Question

A vernier callipers has 20 divisions on the vernier scale, which coincides with 19^th division on the main scale. The least count of the instrument is 0.1 mm. One main scale division is equal to ____mm.

• A. 1
• B. 0.5
• C. 2
• D. 5

Answer 1

The Correct Option is C

Given:
- 20 vernier scale divisions (VSD) coincide with 19 main scale divisions (MSD).
- Least count (L.C.) of the instrument is \( 0.1 \, \text{mm} \).

Step 1: Relation Between VSD and MSD
From the given data:

\[ 20 \, \text{VSD} = 19 \, \text{MSD}. \]

The value of one vernier scale division (1 VSD) is:

\[ 1 \, \text{VSD} = \frac{19}{20} \, \text{MSD}. \]

Step 2: Calculating the Least Count
The least count (L.C.) is given by:

\[ \text{L.C.} = 1 \, \text{MSD} - 1 \, \text{VSD}. \]

Substituting the value of 1 VSD:

\[ \text{L.C.} = 1 \, \text{MSD} - \frac{19}{20} \, \text{MSD} = \frac{1}{20} \, \text{MSD}. \]

Given that the least count is \( 0.1 \, \text{mm} \):

\[ 0.1 \, \text{mm} = \frac{1}{20} \, \text{MSD}. \]

Multiplying both sides by 20:

\[ 1 \, \text{MSD} = 2 \, \text{mm}. \]

Therefore, one main scale division is equal to \( 2 \, \text{mm} \).

Answer 2

Step 1: Given data.
Number of vernier scale divisions (n) = 20
These 20 vernier divisions coincide with 19 main scale divisions.
Least count (LC) = 0.1 mm

Step 2: Formula for least count.
The least count of a vernier callipers is given by:
\[ LC = 1 \, \text{main scale division (MSD)} - 1 \, \text{vernier scale division (VSD)} \]

Step 3: Express 1 vernier scale division in terms of main scale divisions.
Since 20 VSD = 19 MSD,
\[ 1 \, \text{VSD} = \frac{19}{20} \, \text{MSD} \]

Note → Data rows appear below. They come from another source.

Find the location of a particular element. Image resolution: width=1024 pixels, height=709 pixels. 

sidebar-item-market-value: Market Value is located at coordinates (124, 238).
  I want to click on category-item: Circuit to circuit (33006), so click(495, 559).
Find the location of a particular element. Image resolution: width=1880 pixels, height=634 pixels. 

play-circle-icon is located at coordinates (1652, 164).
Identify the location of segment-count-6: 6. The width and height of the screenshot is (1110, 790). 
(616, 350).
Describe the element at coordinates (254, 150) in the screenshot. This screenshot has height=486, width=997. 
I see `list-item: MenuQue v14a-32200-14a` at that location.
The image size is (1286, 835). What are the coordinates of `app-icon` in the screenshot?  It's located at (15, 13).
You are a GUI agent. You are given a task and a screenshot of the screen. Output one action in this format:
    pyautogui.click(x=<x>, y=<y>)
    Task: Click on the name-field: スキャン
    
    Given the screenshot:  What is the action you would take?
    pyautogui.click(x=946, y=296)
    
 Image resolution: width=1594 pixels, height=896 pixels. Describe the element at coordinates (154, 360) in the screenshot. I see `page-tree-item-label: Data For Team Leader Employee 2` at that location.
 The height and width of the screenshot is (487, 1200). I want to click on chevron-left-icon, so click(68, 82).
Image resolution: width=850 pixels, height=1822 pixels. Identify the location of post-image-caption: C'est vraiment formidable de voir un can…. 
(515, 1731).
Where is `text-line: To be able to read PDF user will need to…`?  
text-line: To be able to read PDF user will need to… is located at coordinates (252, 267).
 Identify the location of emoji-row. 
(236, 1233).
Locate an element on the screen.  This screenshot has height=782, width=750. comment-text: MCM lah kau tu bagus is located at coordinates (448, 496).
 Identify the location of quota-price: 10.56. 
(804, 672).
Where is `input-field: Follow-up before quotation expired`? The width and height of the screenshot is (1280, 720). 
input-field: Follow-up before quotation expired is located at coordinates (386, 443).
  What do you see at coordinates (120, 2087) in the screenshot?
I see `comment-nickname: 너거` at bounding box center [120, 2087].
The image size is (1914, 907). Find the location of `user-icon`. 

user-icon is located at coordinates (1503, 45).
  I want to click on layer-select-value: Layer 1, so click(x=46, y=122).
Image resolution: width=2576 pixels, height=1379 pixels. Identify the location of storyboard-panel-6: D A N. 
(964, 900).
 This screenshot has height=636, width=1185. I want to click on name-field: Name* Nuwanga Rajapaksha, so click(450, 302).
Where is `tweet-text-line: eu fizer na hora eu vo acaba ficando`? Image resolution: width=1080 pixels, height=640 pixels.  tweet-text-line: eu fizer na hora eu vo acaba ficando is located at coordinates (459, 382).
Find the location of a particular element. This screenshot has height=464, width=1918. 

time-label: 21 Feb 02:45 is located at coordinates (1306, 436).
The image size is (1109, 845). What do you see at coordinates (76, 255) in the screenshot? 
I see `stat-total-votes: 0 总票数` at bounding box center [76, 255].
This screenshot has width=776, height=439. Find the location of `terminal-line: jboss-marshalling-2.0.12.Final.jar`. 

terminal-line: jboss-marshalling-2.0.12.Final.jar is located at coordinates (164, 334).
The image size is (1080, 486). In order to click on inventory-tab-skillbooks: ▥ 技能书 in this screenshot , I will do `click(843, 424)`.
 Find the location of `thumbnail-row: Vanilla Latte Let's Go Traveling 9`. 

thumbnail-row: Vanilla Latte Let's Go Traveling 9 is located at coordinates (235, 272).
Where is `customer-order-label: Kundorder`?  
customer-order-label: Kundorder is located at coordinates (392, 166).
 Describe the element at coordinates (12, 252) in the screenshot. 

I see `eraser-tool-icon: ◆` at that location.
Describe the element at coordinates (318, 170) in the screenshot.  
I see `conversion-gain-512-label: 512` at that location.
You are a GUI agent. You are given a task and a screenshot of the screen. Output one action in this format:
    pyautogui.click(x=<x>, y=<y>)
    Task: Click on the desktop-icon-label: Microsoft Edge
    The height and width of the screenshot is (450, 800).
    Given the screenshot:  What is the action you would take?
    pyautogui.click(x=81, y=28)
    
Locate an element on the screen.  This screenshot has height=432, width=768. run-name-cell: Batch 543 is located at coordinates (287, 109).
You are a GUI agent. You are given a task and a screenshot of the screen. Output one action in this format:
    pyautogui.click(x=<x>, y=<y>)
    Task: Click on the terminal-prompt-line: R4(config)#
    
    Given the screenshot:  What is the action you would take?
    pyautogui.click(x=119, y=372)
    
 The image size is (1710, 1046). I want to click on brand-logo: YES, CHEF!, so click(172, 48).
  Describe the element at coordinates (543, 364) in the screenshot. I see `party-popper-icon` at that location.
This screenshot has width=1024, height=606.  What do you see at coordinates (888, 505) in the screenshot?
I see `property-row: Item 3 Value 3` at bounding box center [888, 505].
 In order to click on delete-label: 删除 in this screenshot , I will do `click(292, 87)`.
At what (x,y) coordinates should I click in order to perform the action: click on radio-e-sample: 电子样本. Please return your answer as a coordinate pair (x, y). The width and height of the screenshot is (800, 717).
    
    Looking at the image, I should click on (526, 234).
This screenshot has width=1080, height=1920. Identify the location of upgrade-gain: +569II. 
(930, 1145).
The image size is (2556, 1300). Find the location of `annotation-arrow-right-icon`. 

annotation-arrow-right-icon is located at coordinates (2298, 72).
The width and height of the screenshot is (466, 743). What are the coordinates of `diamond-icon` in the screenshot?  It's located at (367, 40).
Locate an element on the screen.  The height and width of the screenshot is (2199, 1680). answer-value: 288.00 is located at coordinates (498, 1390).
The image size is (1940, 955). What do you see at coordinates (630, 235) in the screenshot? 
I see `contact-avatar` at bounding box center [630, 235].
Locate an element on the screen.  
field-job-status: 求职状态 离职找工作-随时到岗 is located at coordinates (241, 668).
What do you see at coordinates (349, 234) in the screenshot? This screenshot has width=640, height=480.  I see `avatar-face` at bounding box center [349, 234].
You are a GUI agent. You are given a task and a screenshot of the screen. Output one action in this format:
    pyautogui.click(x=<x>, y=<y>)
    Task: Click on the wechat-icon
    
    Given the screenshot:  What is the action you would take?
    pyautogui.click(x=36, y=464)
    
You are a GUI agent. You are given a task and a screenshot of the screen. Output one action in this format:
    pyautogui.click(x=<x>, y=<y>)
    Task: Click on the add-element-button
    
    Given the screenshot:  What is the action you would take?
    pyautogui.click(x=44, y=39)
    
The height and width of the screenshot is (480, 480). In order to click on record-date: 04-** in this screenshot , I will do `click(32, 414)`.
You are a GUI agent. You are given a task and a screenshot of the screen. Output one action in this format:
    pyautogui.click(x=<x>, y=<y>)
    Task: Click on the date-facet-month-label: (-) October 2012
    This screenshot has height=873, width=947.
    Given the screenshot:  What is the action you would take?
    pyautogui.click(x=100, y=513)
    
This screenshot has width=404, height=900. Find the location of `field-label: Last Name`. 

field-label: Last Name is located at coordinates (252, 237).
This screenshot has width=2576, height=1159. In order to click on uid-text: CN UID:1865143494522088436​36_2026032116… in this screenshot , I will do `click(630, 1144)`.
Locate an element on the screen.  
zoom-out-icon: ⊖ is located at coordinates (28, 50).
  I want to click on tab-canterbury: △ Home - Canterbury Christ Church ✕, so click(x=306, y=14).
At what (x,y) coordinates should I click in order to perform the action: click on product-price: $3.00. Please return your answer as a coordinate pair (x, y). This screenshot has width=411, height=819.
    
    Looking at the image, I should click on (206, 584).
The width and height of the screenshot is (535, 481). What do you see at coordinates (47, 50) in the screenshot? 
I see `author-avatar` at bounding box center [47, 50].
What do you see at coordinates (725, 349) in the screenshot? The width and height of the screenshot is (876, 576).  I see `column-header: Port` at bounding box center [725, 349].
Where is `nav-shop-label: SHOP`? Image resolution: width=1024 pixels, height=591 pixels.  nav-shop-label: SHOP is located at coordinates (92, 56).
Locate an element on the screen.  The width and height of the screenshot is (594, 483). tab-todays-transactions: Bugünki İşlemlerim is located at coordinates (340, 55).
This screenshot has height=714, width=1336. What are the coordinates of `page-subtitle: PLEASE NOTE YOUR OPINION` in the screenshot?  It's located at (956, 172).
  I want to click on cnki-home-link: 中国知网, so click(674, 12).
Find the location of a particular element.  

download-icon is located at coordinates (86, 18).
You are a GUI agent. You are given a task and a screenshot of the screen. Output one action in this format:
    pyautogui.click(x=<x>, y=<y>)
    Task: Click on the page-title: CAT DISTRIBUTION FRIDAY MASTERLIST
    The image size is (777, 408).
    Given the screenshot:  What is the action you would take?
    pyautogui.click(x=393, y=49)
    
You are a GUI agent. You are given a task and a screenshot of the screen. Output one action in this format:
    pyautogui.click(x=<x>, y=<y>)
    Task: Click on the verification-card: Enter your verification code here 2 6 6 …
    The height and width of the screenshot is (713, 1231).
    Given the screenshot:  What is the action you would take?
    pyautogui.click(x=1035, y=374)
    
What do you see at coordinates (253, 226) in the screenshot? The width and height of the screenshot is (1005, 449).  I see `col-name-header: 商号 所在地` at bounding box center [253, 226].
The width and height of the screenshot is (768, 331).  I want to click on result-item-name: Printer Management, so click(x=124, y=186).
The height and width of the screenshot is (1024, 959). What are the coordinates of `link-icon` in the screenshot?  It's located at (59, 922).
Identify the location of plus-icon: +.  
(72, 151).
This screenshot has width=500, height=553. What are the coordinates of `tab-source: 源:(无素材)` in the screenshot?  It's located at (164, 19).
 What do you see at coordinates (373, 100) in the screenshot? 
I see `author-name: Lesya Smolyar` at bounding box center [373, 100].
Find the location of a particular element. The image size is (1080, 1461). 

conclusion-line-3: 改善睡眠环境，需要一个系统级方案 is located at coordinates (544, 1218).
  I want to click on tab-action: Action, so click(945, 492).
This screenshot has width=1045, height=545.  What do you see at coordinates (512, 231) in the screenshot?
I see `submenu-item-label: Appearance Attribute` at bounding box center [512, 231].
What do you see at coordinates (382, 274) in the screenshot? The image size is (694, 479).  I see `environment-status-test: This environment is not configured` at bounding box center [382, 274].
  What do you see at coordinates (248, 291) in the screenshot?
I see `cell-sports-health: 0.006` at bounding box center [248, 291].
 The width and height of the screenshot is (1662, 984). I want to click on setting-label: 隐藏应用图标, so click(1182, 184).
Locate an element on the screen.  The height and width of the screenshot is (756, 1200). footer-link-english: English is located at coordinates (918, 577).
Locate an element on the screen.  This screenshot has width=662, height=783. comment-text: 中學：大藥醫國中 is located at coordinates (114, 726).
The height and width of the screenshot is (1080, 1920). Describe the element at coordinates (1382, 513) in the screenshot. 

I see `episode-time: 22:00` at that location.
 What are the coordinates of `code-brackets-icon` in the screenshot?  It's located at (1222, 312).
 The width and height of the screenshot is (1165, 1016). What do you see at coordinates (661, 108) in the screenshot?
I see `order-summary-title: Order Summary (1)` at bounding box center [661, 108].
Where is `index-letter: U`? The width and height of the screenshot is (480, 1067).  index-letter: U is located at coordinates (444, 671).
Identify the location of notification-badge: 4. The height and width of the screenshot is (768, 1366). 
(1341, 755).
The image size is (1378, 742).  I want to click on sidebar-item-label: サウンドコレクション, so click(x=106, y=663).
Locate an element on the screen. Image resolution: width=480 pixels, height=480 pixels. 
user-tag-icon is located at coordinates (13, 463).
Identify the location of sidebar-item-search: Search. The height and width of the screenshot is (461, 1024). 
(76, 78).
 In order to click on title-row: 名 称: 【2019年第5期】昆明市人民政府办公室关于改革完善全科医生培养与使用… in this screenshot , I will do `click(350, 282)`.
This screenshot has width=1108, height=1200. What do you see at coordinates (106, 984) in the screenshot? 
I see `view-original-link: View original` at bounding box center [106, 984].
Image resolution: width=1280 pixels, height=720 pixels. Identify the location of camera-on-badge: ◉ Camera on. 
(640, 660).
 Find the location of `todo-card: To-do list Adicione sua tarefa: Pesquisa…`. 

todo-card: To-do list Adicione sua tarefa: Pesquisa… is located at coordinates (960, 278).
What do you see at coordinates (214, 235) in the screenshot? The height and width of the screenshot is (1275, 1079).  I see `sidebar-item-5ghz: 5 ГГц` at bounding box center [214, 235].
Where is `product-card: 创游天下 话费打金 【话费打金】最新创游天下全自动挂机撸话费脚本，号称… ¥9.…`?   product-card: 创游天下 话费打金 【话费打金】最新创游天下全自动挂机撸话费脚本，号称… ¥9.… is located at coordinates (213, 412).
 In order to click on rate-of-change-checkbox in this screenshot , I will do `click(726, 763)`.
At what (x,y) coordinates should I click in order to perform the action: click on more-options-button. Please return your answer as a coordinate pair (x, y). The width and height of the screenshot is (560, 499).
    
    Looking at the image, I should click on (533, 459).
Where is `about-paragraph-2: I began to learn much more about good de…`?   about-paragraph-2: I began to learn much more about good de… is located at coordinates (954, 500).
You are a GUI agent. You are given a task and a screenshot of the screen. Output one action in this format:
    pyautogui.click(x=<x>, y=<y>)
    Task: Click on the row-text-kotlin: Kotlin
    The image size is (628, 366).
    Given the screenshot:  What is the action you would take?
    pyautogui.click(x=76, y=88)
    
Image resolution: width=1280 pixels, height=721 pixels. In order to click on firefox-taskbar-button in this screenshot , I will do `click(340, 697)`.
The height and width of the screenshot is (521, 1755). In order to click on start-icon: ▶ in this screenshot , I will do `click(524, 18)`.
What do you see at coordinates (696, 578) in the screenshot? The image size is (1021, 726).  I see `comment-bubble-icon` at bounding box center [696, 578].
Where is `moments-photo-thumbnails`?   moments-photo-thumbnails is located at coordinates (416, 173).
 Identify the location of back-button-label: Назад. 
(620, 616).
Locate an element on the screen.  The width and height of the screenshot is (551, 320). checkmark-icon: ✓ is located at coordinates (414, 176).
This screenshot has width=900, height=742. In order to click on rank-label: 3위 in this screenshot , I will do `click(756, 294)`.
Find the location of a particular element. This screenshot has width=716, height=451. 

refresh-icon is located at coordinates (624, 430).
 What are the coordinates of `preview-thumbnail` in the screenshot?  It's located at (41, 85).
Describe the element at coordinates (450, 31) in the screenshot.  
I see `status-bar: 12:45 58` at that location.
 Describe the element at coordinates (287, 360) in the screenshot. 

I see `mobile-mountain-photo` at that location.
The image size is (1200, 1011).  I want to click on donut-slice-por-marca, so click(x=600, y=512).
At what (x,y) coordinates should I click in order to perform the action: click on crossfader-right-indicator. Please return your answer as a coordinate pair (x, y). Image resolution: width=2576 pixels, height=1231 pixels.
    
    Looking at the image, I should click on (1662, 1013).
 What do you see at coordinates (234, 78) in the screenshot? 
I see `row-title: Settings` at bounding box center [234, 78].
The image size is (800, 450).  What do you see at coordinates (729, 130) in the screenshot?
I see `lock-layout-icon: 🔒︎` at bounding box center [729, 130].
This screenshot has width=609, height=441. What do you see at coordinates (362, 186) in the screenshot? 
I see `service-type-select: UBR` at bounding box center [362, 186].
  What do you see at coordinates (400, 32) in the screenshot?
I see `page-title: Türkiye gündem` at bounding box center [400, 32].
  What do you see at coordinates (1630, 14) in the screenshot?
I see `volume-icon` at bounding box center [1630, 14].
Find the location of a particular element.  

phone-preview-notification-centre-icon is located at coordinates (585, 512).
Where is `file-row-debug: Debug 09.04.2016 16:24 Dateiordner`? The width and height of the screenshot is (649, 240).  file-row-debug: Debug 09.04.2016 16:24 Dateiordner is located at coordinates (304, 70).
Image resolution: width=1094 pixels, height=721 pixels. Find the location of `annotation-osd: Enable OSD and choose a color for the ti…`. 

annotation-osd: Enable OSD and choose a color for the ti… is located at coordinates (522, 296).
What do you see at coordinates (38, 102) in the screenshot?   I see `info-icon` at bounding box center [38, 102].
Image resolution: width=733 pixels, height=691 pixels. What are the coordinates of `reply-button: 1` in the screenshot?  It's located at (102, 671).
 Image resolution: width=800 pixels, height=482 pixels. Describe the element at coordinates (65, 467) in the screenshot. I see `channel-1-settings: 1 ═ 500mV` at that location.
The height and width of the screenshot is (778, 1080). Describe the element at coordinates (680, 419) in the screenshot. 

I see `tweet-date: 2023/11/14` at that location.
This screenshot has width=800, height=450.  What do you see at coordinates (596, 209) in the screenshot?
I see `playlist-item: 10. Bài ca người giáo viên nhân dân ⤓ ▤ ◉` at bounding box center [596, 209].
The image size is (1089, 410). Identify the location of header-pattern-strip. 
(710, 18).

Step 4: Substitute in the least count formula.
\[ LC = 1 \, \text{MSD} - \frac{19}{20} \, \text{MSD} = \frac{1}{20} \, \text{MSD} \]
Given LC = 0.1 mm,
\[ 0.1 = \frac{1}{20} \times \text{MSD} \]
\[ \text{MSD} = 0.1 \times 20 = 2 \, \text{mm} \]

Step 5: Final Answer.
One main scale division (MSD) = 2 mm

Final Answer: 2